* _CHALLENGE_
Reproduce each of the lines below verbatim, in their original order. Omit the pictures from your output.

* _DATA PROVIDED_
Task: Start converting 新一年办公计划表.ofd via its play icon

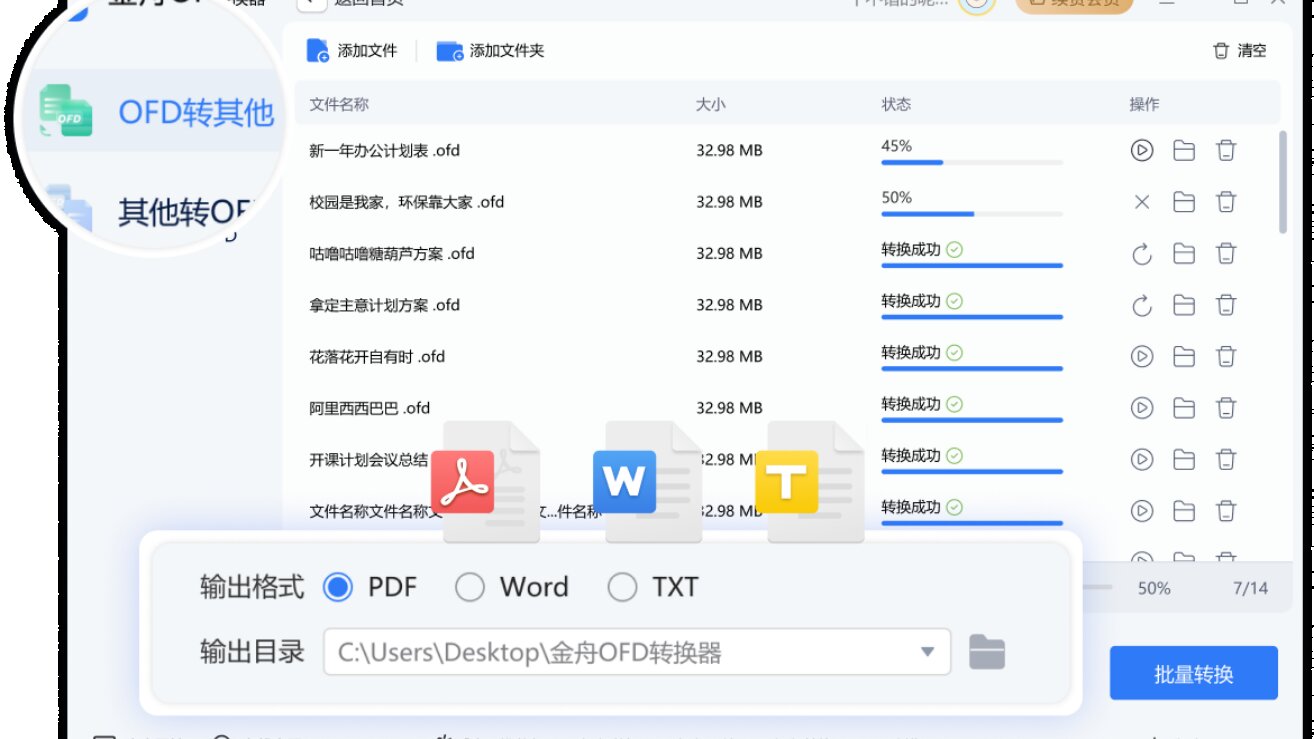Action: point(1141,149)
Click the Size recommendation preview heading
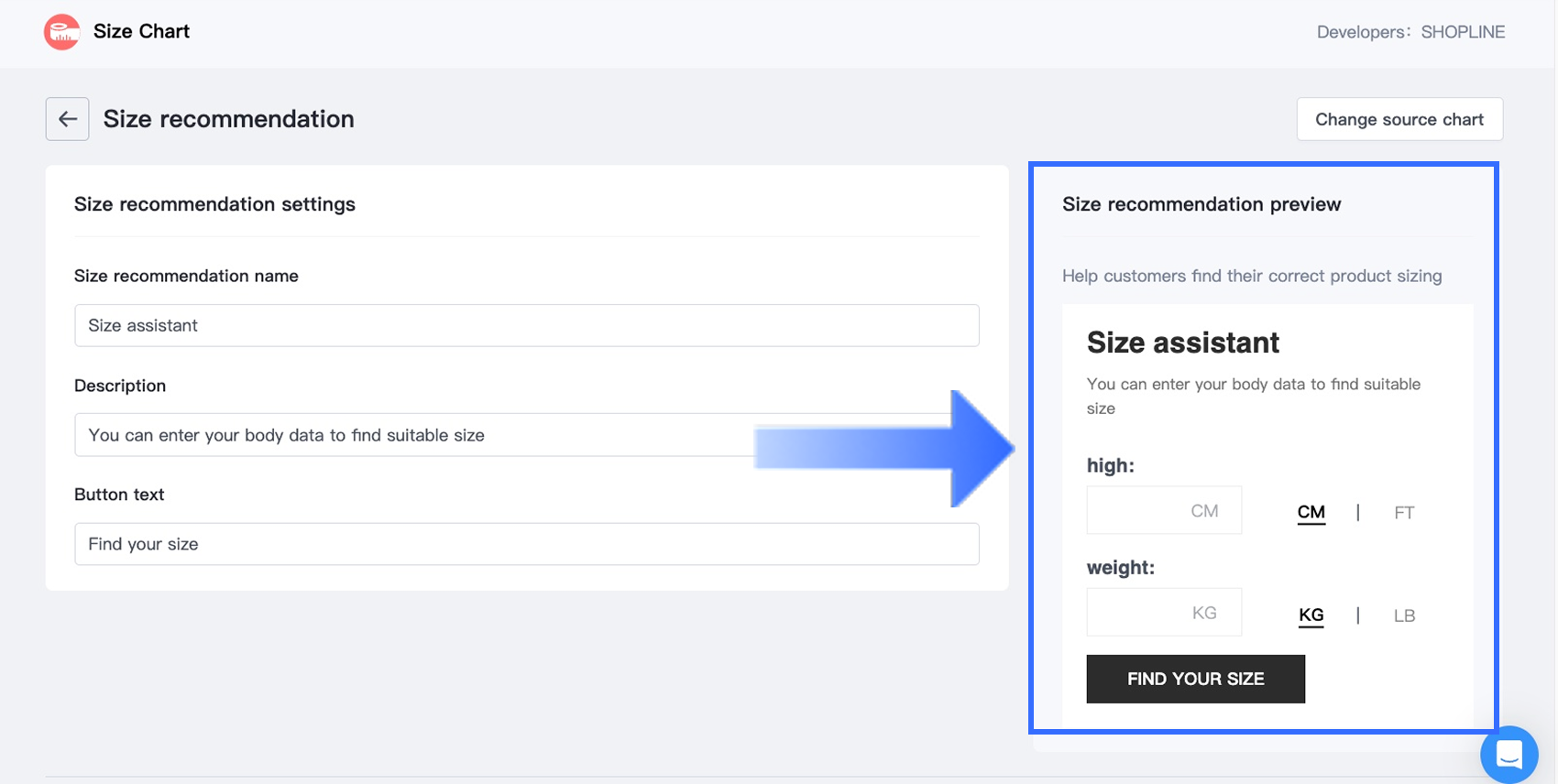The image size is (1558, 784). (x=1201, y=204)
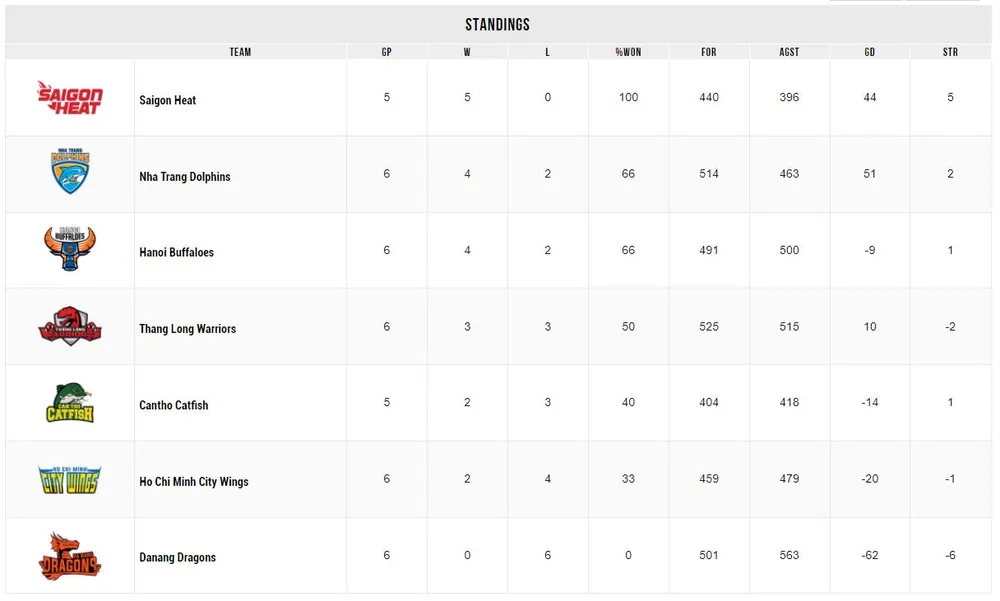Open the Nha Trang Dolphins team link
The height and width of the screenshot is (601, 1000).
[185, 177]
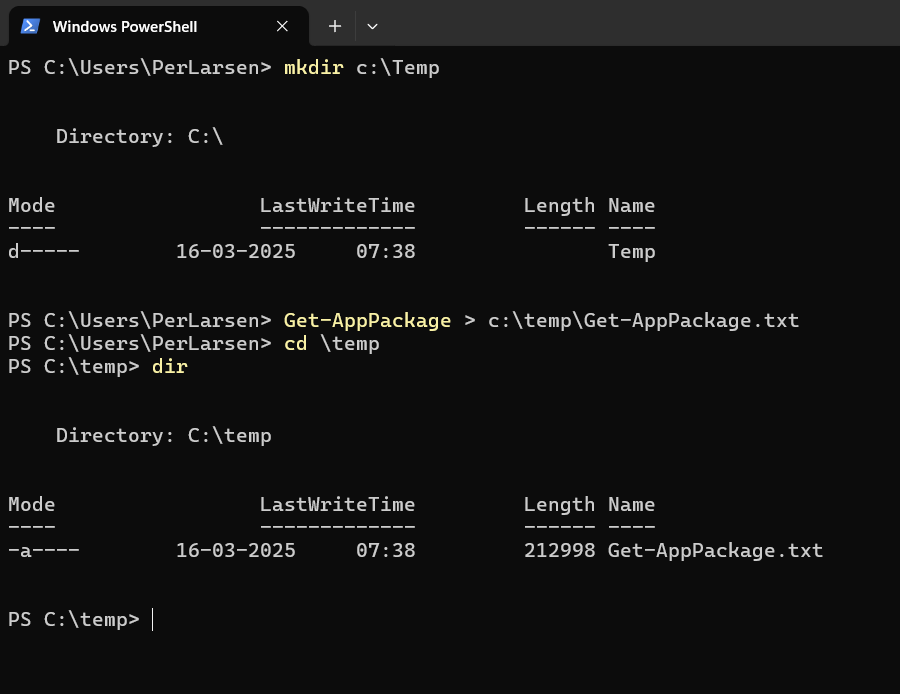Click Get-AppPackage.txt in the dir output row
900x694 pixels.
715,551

* _FINISHED ANSWER_
Task: Start converting 新一年办公计划表.ofd via its play icon

Action: point(1141,149)
Click the Size recommendation preview heading
The image size is (1558, 784). (x=1201, y=204)
Open the Nha Trang Dolphins team link
The height and width of the screenshot is (601, 1000).
[185, 177]
Click Get-AppPackage.txt in the dir output row
900x694 pixels.
715,551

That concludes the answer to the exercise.